Convictions: How I Learned What Matters Most
by Marcus Borg
New York: HarperOne, 2014
Hardback, 256 pages
Reviewed by Rev. Becky Kiser
“If we aren’t going to talk about our convictions —what we have learned about life that matters most— at seventy, then when?” asks Marcus Borg in this, his latest book (p.2). On the occasion of his seventieth birthday, Borg shares from both his spiritual experiences and his intellect what he considers to be the deepest truths of Christian faith—truths urgently needed in the 21st century world.
Borg writes with his usual incisive style, contrasting and defining elements of Christian history, theology, and current observed trends. The difference here is that the context for his reflections is his own faith journey that took him from the conventional, churched family life of Middle America in the mid-20th century, through personal spiritual experiences and an awakened intellect, to the convictions that now form his mature and vital faith at the beginning of this 21st century. Frederick Buechner notes that Borg “writes with a simplicity that is never simplistic.” I found this to be very true; the book is inviting and readable, moving along engagingly, yet bringing surprise moments when suddenly the full depth and insight of what he’s just said jumps out and grabs the attention in an especially powerful way.
Borg says, ”The story of my life and my Christian journey is about memories, conversions and convictions. Memories: of what I absorbed growing up. Conversions: major changes in my understandings of the Bible and God and Jesus and what it means to be a Christian. Convictions: the affirmations that have flowed from these changes” (p.19). Some of his convictions, spelled out in the latter part of the book, are familiar from his other works, although are newly told in the context of his journey. All through the book, his deep faith and vital relationship with God shine out, even as he describes very “progressive” views.
He summarizes his conversions as intellectual (and also religious), political (and also religious) and spiritual. From the “precritical naiveté” of accepting the churched life of his young life and the atmosphere around his family in a Midwest farming community, he describes the questions that arise as the brain grows and knowledge expands through exposure to a wider world, education, and the development of critical abilities. Reconciling faith with these new thoughts and ideas is a task of our emerging “critical thinking,“ and he wonderfully describes the process of questioning what we were taught and then making new decisions for ourselves.
Going on in the process and journey of faith development, he arrives at ”postcritical affirmation,” where the metaphorical and symbolic religious truths of scripture become so much more than mere factuality. This is an occasion to discuss the fundamentalist religion that results if this transition isn’t made.

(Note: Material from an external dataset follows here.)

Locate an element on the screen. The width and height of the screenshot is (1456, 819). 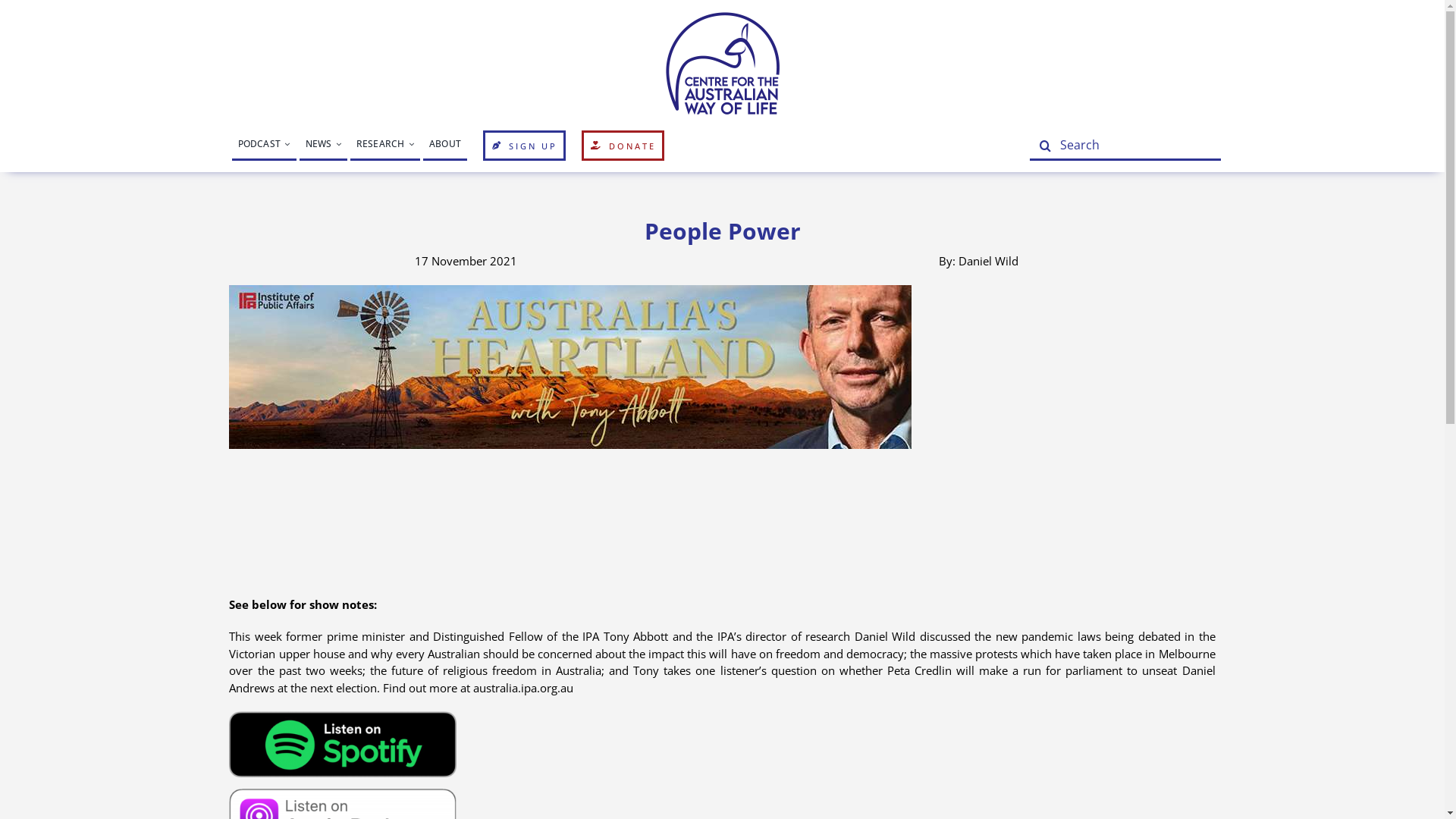
'NEWS' is located at coordinates (322, 146).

Borg also describes, or attempts to describe (as he admits words become inadequate here), certain mystical and unitive experiences that filled his soul with the glory and interpenetration of God in all things. This realness, this “more,” this ”isness,” which he names as panentheism, is foundational to his apprehension of the mystery of God, the basis of his passion for justice and righteousness.
The convictions he shares comprise the rest of the chapter titles:
• God Is Real and a Mystery
• Salvation Is More About This Life than an Afterlife
• Jesus Is the Norm of the Bible
• The Bible Can Be True Without Being Literally True
• Jesus’s Death on the Cross Matters—But Not Because He Paid for Our Sins
• The Bible Is Political
• God Is Passionate About Justice and the Poor
• Christians are Called to Peace and Non-Violence
• To Love God Is to Love Like God
Along the way is a good discussion of mysticism, a deep apprehension of Amos and the prophetic tradition regarding social justice and national political positions, an analysis of biblical literalism as a post-reformation phenomenon, and a rousing call to share the courage of our forebears as we participate in God’s passion for a different kind of world in the here and now.
On a personal level, I pray that all believers come to the convictions that he describes. At the same time, I was anticipating more of an autobiography or memoir— life-story material with a touch on the convictions. However, this book, while rooted in personal faith, is more centered in the convictions themselves, as per the title (duh).
Church people have a wide variety of responses to Borg’s writing. I’ve led Sunday school classes on another of Borg’s books, Speaking Christian, which contains some of the same theological points, and in the one class I heard these contrasting reactions: ‘”Yes! Finally! A book that can save Christianity for me!” and “I started crying in the first chapter and wondered if he was a Christian.” Borg is upfront in his criticisms of fundamentalism and the (shallow) unexamined assumptions of popular Christianity, viewing these approaches as unbiblical. He’s obviously and unashamedly in the progressive camp, to the delight of many and the consternation of others. His concise and ordered way of doing theology gives me words and concepts to better explain moves I’ve made in my own faith and theology. I was also pleased to read about his mystical experiences, which adds another dimension to his obvious critical abilities.
Rev. Rebecca (Becky) Kiser has served the Presbyterian Church (USA) since 1983 in a variety of capacities. She is now between calls and living in Myrtle Beach, South Carolina.